A few moments of silence passed between us. The car dove down the steep hills of San Francisco, engine whirling somewhere beneath the two of us. I watched the people strolling the sidewalks laugh and talk, laugh and talk. The night air was a live thing.

"Lulu."

There was something familiar about how he said the nickname. Almost as if I'd been here before. "Yeah?" I said. I rolled the window down and let the wind play with my curls.

"Do I have to go over party safety with you again?" he stopped at a red light and gave me a sideways glance. The look I shot back at him was apathetic. "You know not to take a drink from anyone else, to call if anyone does anything to you, to run like crazy if police shows up, and oh—"

It took me a moment to reply. Yes. Too familiar. What was this? "Don't do drugs," I finished for him. I added, "I know. Unlike someone here, I'm popular and I have friends. This is not my first party."

He said: "I have friends."

I replied, "You mean the friends that are spending their last few days of spring break traveling places without you? Come on, Dempsey." My tongue felt foreign. I knew something was wrong. Why couldn't I say something?

And Dempsey told me, "Maybe I just wanted to spend my spring break with my family—"

He barely finished the sentence.

There was an ear splitting crash as a van hit us driver's side first, sending the truck flipping over itself. Dempsey was silent immediately as the windshield shattered, raining glass down on us. Metal ground on metal and something in my arm felt like it snapped and my chest felt crushed. My seatbelt was a blade in my shoulder. Jill Scott on the radio turned to static and the pine air freshener landed in my lap, split in two ragged pieces. I was flipping and spinning and thumping and constantly in motion.

The car stopped. It had landed upside down, so I was suspended. My arm felt twisted and wrong, and when I tried to move it, I screamed in pain. The car's gasoline dripped onto the asphalt as I felt tears on my face; I tried to free myself but couldn't. There was a siren somewhere. Someone was running towards me.

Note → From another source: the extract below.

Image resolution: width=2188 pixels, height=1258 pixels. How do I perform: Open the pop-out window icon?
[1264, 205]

I looked frantically towards my brother. "Dempsey! Dempsey!" But he wasn't there. The driver's seat was empty. It's like he'd never been there at all.

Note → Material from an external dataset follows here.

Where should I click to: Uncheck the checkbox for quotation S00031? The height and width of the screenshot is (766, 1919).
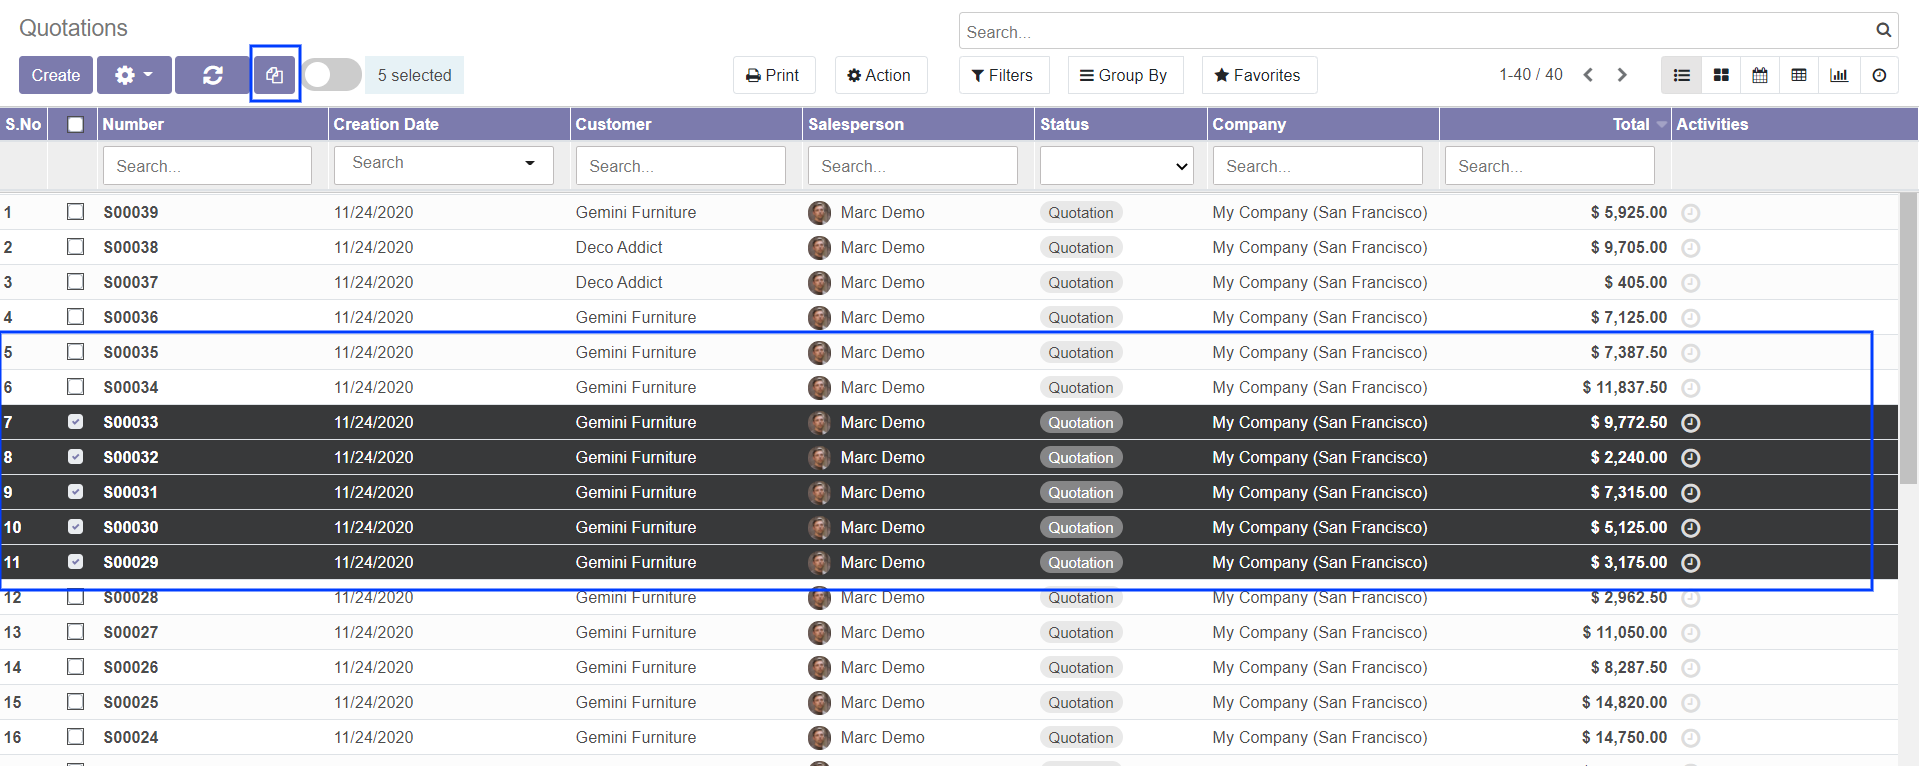75,492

Then the car's engine exploded.


I woke up, taking in a heaving breath as I shot up to a sitting position. Sweat beaded on my forehead and tears were dried on my cheeks; voices sounded downstairs, muffled. A glance toward the window told me it was likely afternoon by now and a glance down at myself told me that was a dream and only a dream. I could feel my heart like a jackhammer in my chest.

My eyes narrowed.

There was something on my arm I'd never seen before.

It was a scar running down my forearm, pink and fleshy, as if it hadn't completely healed yet, and it hadn't been there yesterday.